The Big Ten joined the other Power Five conferences, the Big East, and most others by changing its policies and declaring games won’t automatically be forfeited if a team or teams are unable to participate due to COVID-19. Instead, games can be rescheduled, declared a no contest or a forfeiture.

The Atlantic 10 also revised its COVID-19 forfeit policy. The A-10 medical advisory committee will meet Wednesday to review the newest CDC policy reducing the isolation days of asymptomatic vaccinated individuals from 10 to five days.

Several basketball games across the country have been affected.

Indiana canceled its game Wednesday against UNC Asheville, while the Temple-Villanova game scheduled for Wednesday has been postponed. San Diego postponed its home game against No. 4 Gonzaga on Thursday night. The No. 12 Texas women’s game Wednesday night against Alcorn State has been canceled, while UConn’s Friday game at conference foe DePaul has been postponed, pending a reschedule.

Closer to home, the Northeastern women’s games against Charleston on Friday and UNCW on Sunday have been postponed due to protocols within the Northeastern program. The Charleston game has been rescheduled for Jan. 26; the UNCW game is TBD. Both the Dartmouth men and women had games postponed; the women were to play UMass on Tuesday, while the men were hosting New Hampshire on Wednesday.

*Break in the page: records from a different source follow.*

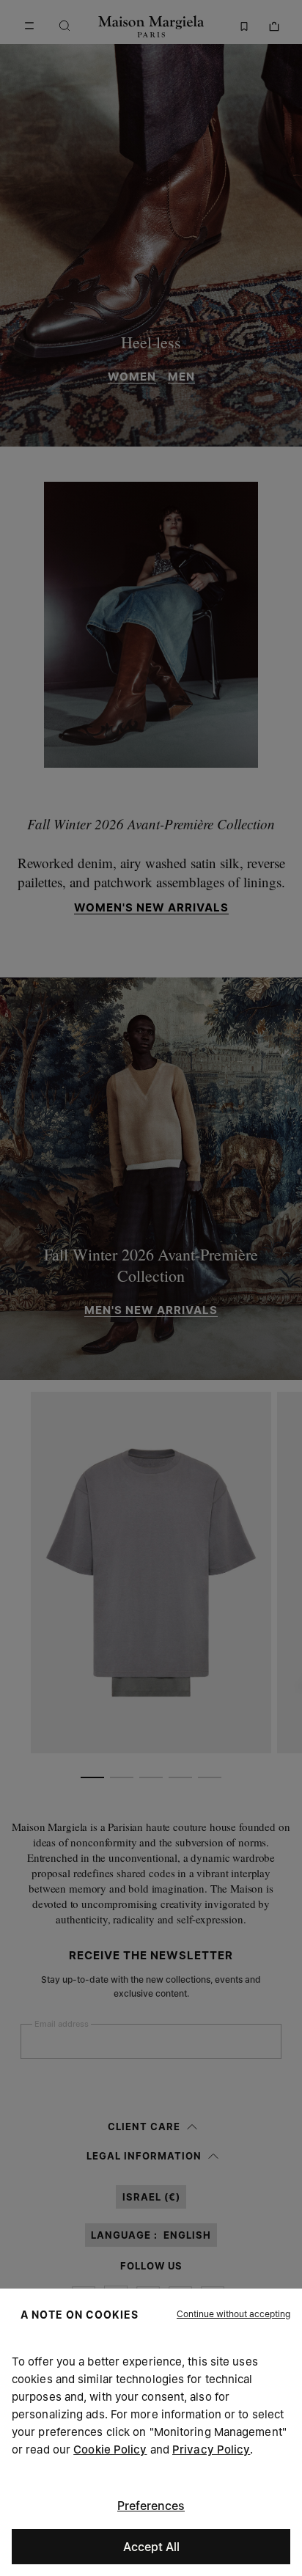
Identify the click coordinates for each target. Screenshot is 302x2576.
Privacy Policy (211, 2449)
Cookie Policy (110, 2449)
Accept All (151, 2546)
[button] (233, 2314)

EPL loses additional fixture

The 20th round of the Premier League was reduced to seven fixtures when the Thursday match between Everton and Newcastle was postponed because of a pile-up of COVID-19 cases and injuries in the Newcastle squad. The Arsenal-Wolves and Leeds-Aston Villa games, due to be played Tuesday, had previously been called off. It takes the number of Premier League matches to be called off as a result of coronavirus issues to 16 in barely three weeks . . . The ODI leg of the white-ball cricket series between the United States and Ireland in Fort Lauderdale, Fla., was canceled after two members of the Irish team’s support staff tested positive, as well as several partners of players.